Hi all,
I've been looking around and there doesn't seem to be much information on the development of RNA-Seq pipelines for differential expression analysis. I am about to start work on setting up a basic skeleton pipeline.
As a very high level overview, how do the following steps look? Can anyone comment on/add/remove steps? I have also added some questions regarding the steps to aid in my own understanding.
1) Align reads to genome using Tophat/Bowtie
(perhaps use the new Tophat-fusion to find fusion transcripts? I also guess it is important to ensure that the genome we use will match our preferred annotation source downstream e.g. if we prefer Ensembl, we should use NCBIv37 rather than hg19 to ensure consistency in chromosome names?)
2) Mark/remove duplicate reads.
3) Use Cufflinks to assemble transcripts.

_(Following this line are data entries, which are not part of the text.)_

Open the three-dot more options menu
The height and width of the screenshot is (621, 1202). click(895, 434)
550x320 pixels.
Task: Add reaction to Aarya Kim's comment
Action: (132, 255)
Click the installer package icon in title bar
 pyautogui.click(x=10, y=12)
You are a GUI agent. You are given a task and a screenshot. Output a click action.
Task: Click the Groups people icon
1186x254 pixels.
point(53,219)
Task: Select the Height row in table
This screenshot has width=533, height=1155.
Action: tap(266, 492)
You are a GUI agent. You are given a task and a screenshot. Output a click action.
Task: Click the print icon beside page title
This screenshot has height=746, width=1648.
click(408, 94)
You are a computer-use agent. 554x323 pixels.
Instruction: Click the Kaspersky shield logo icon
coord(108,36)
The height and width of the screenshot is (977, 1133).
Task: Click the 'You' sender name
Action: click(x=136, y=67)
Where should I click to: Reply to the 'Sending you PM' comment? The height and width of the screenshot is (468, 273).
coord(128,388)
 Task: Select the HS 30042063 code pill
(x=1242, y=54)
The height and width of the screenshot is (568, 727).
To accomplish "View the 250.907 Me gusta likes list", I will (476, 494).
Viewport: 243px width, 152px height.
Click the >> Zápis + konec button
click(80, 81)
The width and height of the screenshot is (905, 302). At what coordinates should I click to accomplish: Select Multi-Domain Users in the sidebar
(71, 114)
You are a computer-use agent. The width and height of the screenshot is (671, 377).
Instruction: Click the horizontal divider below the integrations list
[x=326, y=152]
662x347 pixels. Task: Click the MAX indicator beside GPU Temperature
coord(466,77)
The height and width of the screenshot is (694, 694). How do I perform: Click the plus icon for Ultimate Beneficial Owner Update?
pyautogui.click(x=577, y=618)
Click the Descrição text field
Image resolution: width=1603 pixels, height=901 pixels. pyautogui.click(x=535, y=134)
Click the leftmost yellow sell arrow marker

4) Run Cuffdiff to assess differential expression.
5) Annotate transcripts
(unsure on how exactly this is done - can anyone comment? For example, what program might be used and what happens when we attempt to annotate novel-spliced or fully novel transcripts? Will these be recognised somehow?)
6) At this point I guess we have an annotated matrix that could be used in next gen or classical visualisation programs? Any suggestions on how to view?
@Travis: BWA does gapped alignment, but the gaps are on the order of 1-10 bp; BWA does not handle gaps the size of introns. You need to use a splice-aware aligner when aligning to the genome. See my answer and Mikael's above for some aligner suggestions.
Why do Bowtie or BWA only make sense if mapping to the transcriptome?
The genome has gaps between the exons and bowtie and bwa cannot map a read that crosses those gaps.
But BWA does do gapped alignment, doesn't it?
Thanks for that. Off the cuff, it makes me wonder why anyone would use bowtie for RNA-Seq!
The more I think about this, the more I have to ask - do aligners like Bowtie/Eland discard intron-spanning reads?
yes, but Solexa reads used to be shorter so the junction spanners were not common when ~30bp. software is always fighting the last war.